-- TEXT TO READ --
--
Tester Pushes to Save Taxpayer Dollars, Cut Debt for Veterans

Senator Calls on VA to Take Preventive Measures After Student Veterans Wrongly Charged for Education Benefits

(Big Sandy, Mont.) – U.S. Senator Jon Tester is using his powerful position on the Senate Committee on Veterans’ Affairs to save taxpayers money and cut debt for veterans.

In a letter to VA Secretary David Shulkin, Tester is calling on the VA to reform its administration of the Post-9/11 GI Bill after reports surfaced that student veterans were being overcharged for their education benefits because of miscommunication between their schools and the VA.

“I am very concerned by the rate of improper payments being made to veterans receiving education benefits,” Tester wrote. “Overpayments are a serious matter. They cost taxpayers hundreds of millions of dollars each year and the way they are clawed back from veterans creates nothing but confusion and financial hardship. Veterans should not be left holding the bill for programmatic mistakes for a benefit they have earned, and it’s past time for further action from the VA to reform this process.”
--
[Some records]

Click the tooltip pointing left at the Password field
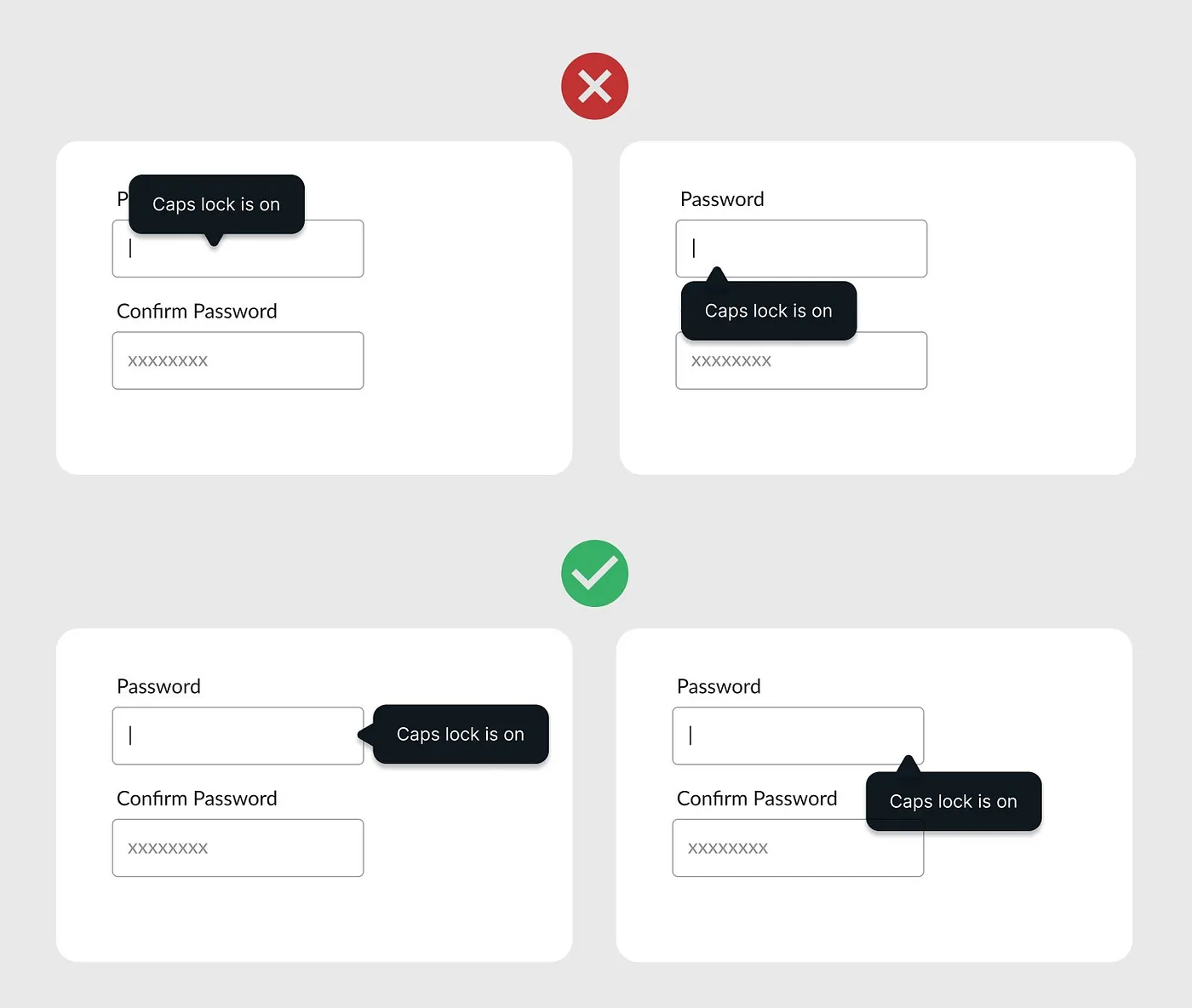Viewport: 1192px width, 1008px height. (461, 734)

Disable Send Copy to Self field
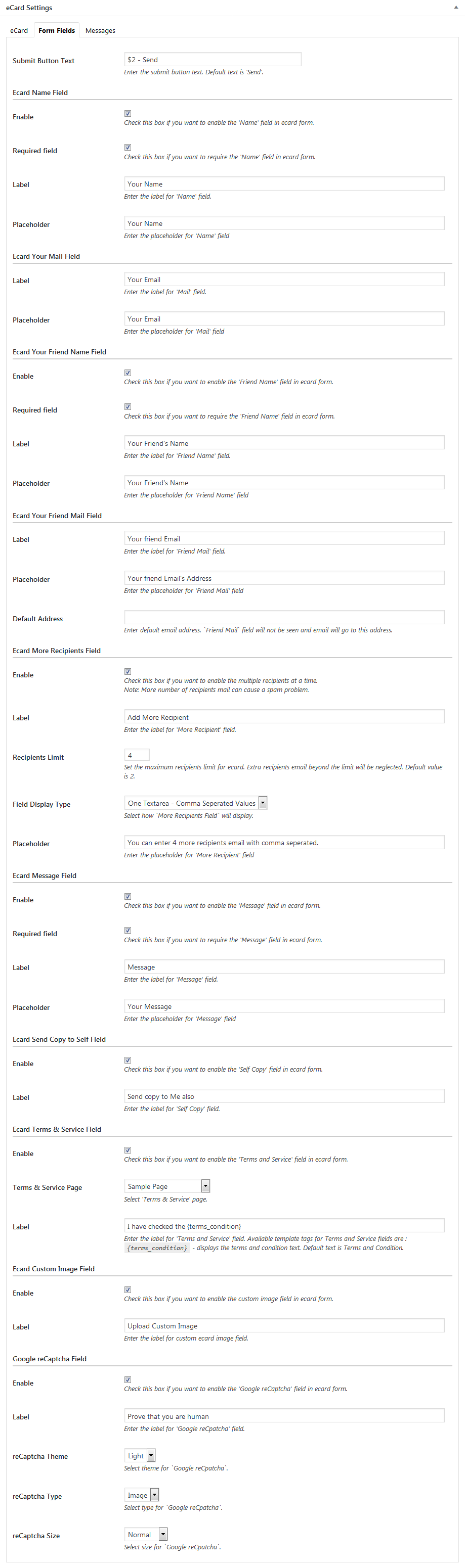click(x=128, y=1059)
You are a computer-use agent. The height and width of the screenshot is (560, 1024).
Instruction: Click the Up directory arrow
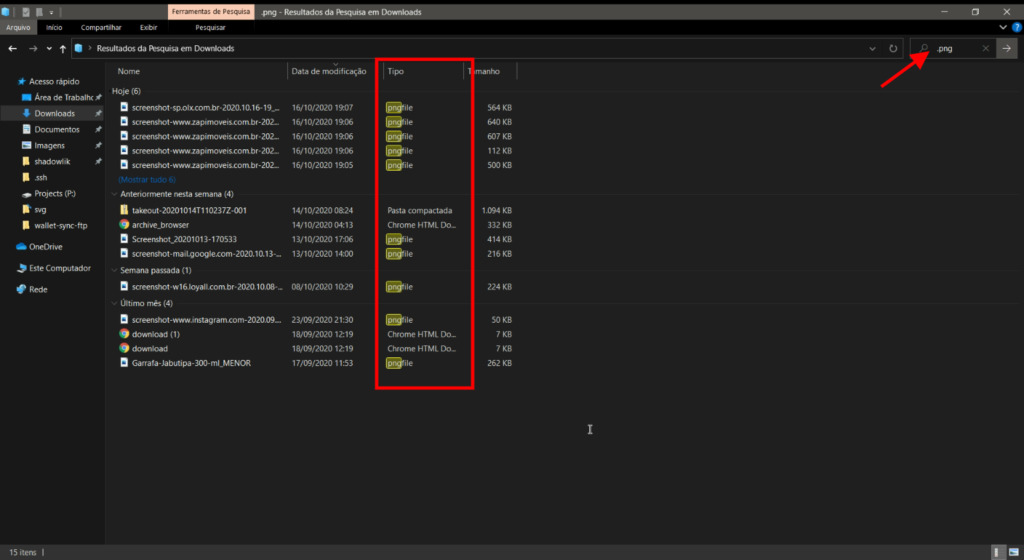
--
-- SHORT PROBLEM --
Continue the press release about Senator Tester's letter on GI Bill overpayments, picking up after its last paragraph.

-- RESULT FOR THIS TASK --
Last October, the Government Accountability Office reported that the VA made $416 million worth of inaccurate Post-9/11 GI Bill payments in 2014. This waste of taxpayer money has left approximately one out of every four student veterans who use the program holding the bill for mistakes that could have been easily avoided.

According to the Government Accountability Office, schools were reporting veterans’ enrollment status to the VA before enrollment deadlines, so many student veterans changed their course load after their enrollment status was already reported to the VA. This resulted in schools charging the VA for classes veterans did not take. When the VA realized this mistake, it fell upon student veterans to pay back the difference.

The VA has previously agreed with the Government Accountability Office’s recommendations to reform this process, but has yet to take any action to implement them. Tester is pushing Shulkin to inform student veterans and schools about the cause and ramifications of overpayments, improve reporting methods, and alleviate the financial burden on veterans.

Under the Post-9/11 GI Bill, the VA has issued $66 billion in education benefits to over 1.6 million veterans and beneficiaries.

The report was released by the Government Accountability Office, a non-partisan congressional watchdog service that studies how the government is using taxpayer money.

Tester’s letter can be viewed HERE.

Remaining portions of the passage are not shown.